By lauradud84 / / Can an ad agency come under fire for representing a client’s product that may or may not cause cancer? That’s the latest question posed by recent lawsuits against Monsanto that also named Osborn & Barr as a co-defendant claiming, in essence, false advertising. The plaintiff’s accusation states that, “[Osborn & Barr] was integral to the marketing of glyphosate. There was no way for our clients to understand the risk they were taking because of the deception of Monsanto and Osborn & Barr.” The defense for O&B countered with, “Although cast in terms of ‘misrepresentations’ in an advertising campaign, Plaintiffs’ claims against the Osborn & Barr Defendants are really nothing more than an attempt to hold an advertising agency liable for bodily injuries supposedly incurred as a result of exposure to a defective product manufactured by an entirely different company.
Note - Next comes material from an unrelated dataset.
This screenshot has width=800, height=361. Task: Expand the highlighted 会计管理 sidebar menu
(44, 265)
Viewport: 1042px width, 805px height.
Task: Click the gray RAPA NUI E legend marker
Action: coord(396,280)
In other words, Plaintiffs are asserting product liability claims against a company that did nothing more than promote the allegedly defective product.” And, “Plaintiffs have not plead anything resembling a duty on the part of the Osborn & Barr Defendants to independently verify the manufacturer’s scientific data regarding a technical, complex product over two decades of providing service.” It’s an interesting case, for obvious reasons – if you can be tied to the work that you create for a client’s promotion, can you be held liable if you unwittingly promote a product that might cause cancer? We don’t think the case holds a snowballs chance of winning… but if it does, holy hell. Let us know your thoughts in the comments below. Read more at AdWeek or in the STLToday article.
nice & good[Read More]
This is hilarious. Now I'm itching for some of that delicious clementine's ice cream.[Read More]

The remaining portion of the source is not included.